Trying to avoid reasonable settlement discussions at all cost, the city is digging in. Its lawyers are dragging their feet.

Last spring, the judge asked the parties to spend the summer describing the scope of the suit. Attorneys for the plaintiff offered roughly 800 housing units that possibly fell within the scope. But as of today, the city has denied that a single one of those units, or any units, are within the scope of the complaint.

The city is unwilling and likely unable to say what federally supported housing units are accessible, which are occupied by people who need them and where they are so that people who need them can find them.

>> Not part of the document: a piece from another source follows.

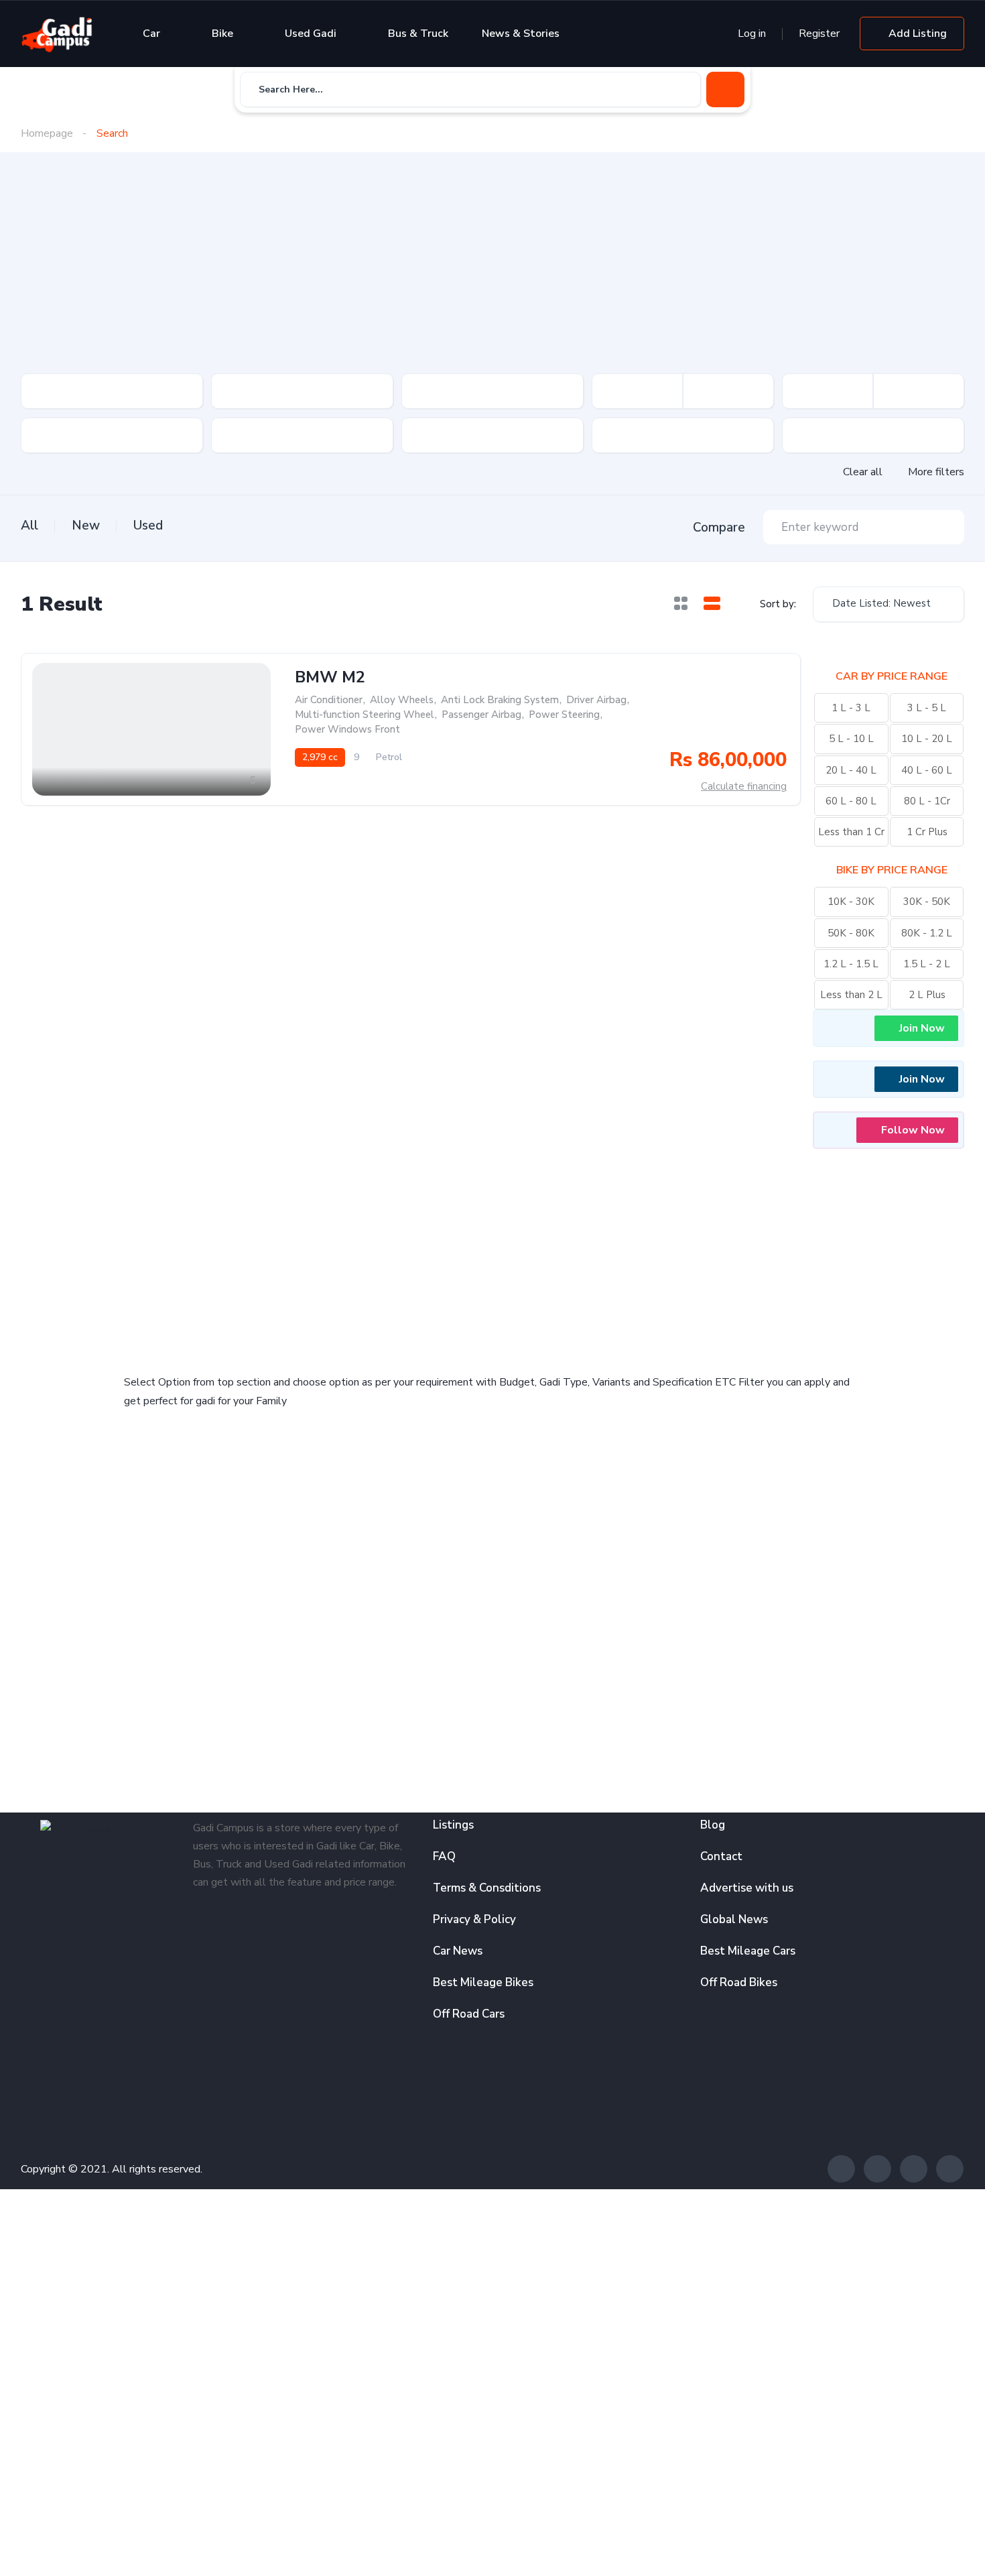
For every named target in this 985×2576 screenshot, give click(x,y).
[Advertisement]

That tells the whole story. This suit, at base, is about whether the city of Chicago cares at all.

The city’s lawyers want to kill this suit — to make it, and the issue, go away. We can only assume they are acting at the direction of the client, Mayor Lightfoot. The mayor’s office declined to discuss the issue with us but offered to name a street after Marca.

We do not speak for Access Living, but Marca’s family will not abide such gestures absent the city showing that it takes seriously its failures regarding the fair housing rights of people with disabilities.

Bob Kettlewell, Lincoln Park

Don’t tax me for being alone

Regarding Mayor Lori Lightfoot’s plan to tax solo ride-hail trips:

I am a 79-year-old widow who survives on Social Security and savings. I stopped driving about a year ago and now take public transportation when feasible.

The majority of my trips are to doctor appointments. The other day, I took two buses to reach my dentist. That and a tooth cleaning exhausted me. I elected to take a Lyft home. I was only a few miles from my home, but the fare was almost $10. A lot of money for me. Don’t tax me further because I travel alone ... because, I am alone.

Barb Tomko, Edgewater

Atatiana shooting no ‘accident’

William Choslovsky is supposedly a lawyer. His opinion piece about the police shooting of Atatiana Jefferson in Fort Worth, Texas, shows that he’s either willfully ignorant of the situation in America concerning the overuse of force by police officers, or that he has no clue about what’s righteous and not.

Judging by the fact that he describes Jefferson’s murder as an “accident,” it seems he’s chosen to ignore reality.